Task brief
Once you find the line containing "Where should I click to: Select", set down exactly that line and every one after it through the end of the listing below, with both ends included and any pictures omitted.

Study material
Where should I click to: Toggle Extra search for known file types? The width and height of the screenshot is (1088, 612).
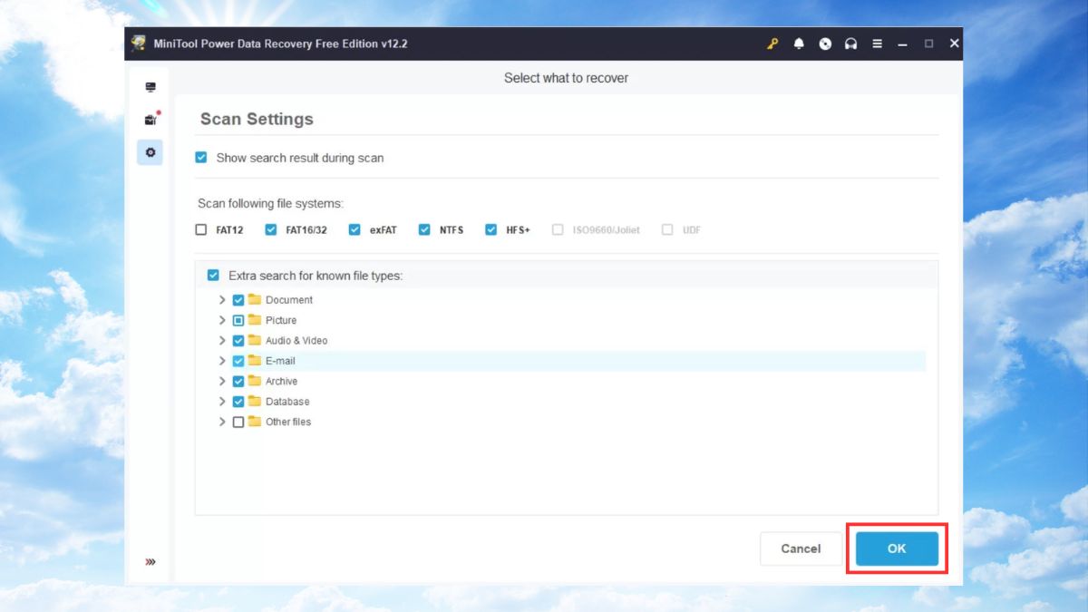pos(213,276)
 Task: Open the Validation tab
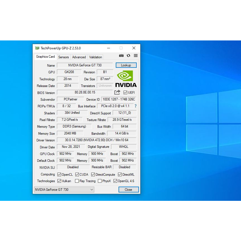tap(95, 57)
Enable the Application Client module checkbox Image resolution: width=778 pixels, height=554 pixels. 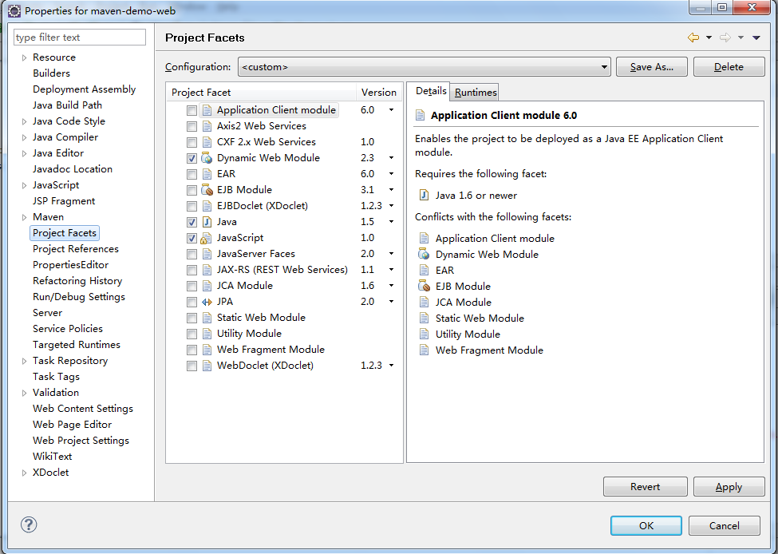[192, 110]
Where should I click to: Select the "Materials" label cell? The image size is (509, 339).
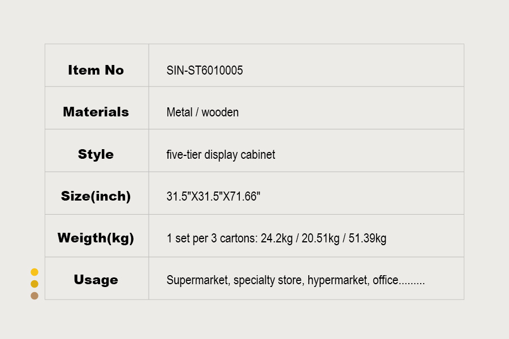coord(96,112)
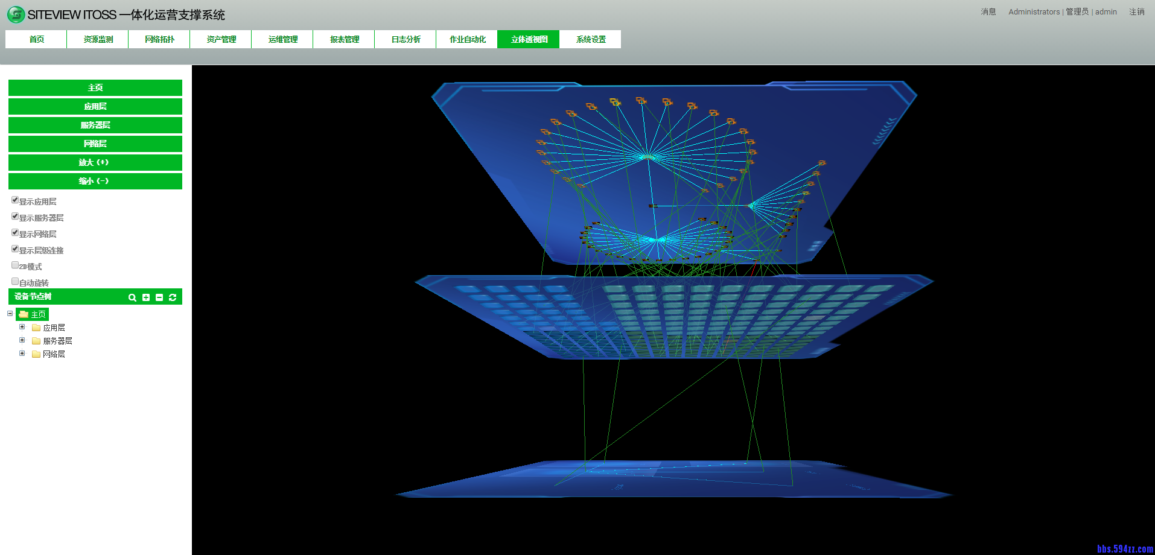Click the 网络层 folder icon in tree
The height and width of the screenshot is (555, 1155).
coord(36,354)
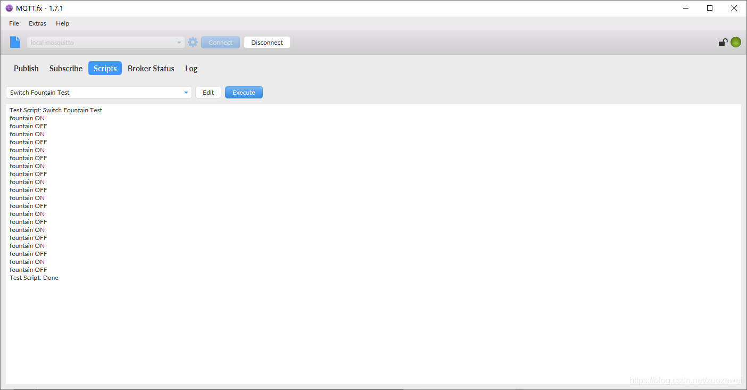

Your solution
Where should I click to: Select the "Materials" label cell? The image size is (509, 339).
coord(96,112)
Click the 网络层 folder icon in tree
The height and width of the screenshot is (555, 1155).
coord(36,354)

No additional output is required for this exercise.